Texto fornecido:
+ + + + +
2011, ano de protestos em todo o mundo


Os protestos continuam em todo planeta, e as primeiras análises dão conta de sua continuidade e possível radicalização inclusive em solo estadunidense. Essas manifestações lembram em diversos aspectos ondas de protestos anteriores, diversos comentaristas aproximam o atual movimento de “rua global”, termo cunhado pela socióloga Saskia Sassen, da Universidade Columbia (ver matéria), aos movimentos de 1968. 

Publicado no Valor Econômico deste fim de semana (7, 8 e 9/10/2011).

Por Diego Viana (de São Paulo, do Valor Econômico)

Nova York e as demais cidades "ocupadas" nos EUA são a última estação no itinerário de manifestações que marca 2011 como um ano de protestos. São irrupções com múltiplas faces e escopos diferentes, mas, segundo a socióloga Saskia Sassen, da Universidade Columbia, "é preciso constatar que estão se espalhando e são simultâneas. Afinal, em larga medida, tratam de reivindicações sociais, justiça econômica e acesso ao trabalho".

Pode ser difícil encontrar o vínculo entre o levante tunisiano que deu na Primavera Árabe, os protestos estudantis chilenos, os enfrentamentos na Grécia, a fúria dos saques na Inglaterra, as manifestações por moradia em Israel e os longos acampamentos em praça pública na Espanha. Segundo a socióloga, o que se apresenta é o fenômeno da "rua global". Enquanto espaços tradicionais da política, como as praças públicas, são ritualizados, o espaço da rua é cru e, por isso, "um espaço onde novas formas do social e do político podem ser feitas".
+ + + + +
[Dados de coordenadas dos itens]
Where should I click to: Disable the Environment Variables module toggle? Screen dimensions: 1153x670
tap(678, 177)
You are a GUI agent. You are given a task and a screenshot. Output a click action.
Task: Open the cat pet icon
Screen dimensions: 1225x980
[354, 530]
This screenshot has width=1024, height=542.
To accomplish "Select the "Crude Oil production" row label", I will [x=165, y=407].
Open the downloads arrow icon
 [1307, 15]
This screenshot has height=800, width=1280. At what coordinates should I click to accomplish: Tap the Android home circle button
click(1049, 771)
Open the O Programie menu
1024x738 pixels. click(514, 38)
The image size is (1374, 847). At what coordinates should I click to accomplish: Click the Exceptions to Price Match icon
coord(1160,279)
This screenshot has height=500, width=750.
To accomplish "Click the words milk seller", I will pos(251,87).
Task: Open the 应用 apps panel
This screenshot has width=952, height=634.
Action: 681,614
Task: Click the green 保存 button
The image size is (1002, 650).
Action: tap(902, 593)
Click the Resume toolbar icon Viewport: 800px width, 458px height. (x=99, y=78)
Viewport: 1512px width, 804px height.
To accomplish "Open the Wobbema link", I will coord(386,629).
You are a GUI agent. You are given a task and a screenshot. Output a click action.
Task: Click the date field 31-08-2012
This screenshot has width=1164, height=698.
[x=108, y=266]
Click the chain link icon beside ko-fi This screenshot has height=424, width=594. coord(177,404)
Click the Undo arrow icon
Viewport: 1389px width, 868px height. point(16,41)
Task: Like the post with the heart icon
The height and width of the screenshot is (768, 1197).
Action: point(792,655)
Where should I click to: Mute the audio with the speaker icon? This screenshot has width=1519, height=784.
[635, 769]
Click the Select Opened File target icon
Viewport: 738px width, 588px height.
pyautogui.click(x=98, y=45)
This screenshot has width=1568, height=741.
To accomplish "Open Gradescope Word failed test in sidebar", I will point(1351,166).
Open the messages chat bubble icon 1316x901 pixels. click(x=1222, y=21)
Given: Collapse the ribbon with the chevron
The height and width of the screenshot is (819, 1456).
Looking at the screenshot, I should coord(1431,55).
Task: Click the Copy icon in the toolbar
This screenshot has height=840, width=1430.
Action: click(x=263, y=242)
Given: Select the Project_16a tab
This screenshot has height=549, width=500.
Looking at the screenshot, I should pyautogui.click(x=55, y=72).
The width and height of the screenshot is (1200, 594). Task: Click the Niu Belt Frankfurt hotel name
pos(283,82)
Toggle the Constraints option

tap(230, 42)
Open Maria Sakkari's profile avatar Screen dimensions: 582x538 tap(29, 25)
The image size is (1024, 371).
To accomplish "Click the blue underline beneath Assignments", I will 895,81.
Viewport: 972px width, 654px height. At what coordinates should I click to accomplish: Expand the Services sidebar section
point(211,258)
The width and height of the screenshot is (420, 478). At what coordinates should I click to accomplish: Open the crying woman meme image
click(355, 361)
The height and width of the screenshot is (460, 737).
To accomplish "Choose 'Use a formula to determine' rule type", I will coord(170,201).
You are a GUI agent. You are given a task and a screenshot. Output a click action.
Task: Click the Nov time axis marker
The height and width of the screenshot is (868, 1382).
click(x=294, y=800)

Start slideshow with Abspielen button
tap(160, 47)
+ + + + +
Tarefa a realizar: Segundo o texto sobre os protestos de 2011, quem cunhou o termo "rua global"? Os registros não têm relação com o texto.

Resposta da tarefa: A socióloga Saskia Sassen, da Universidade Columbia.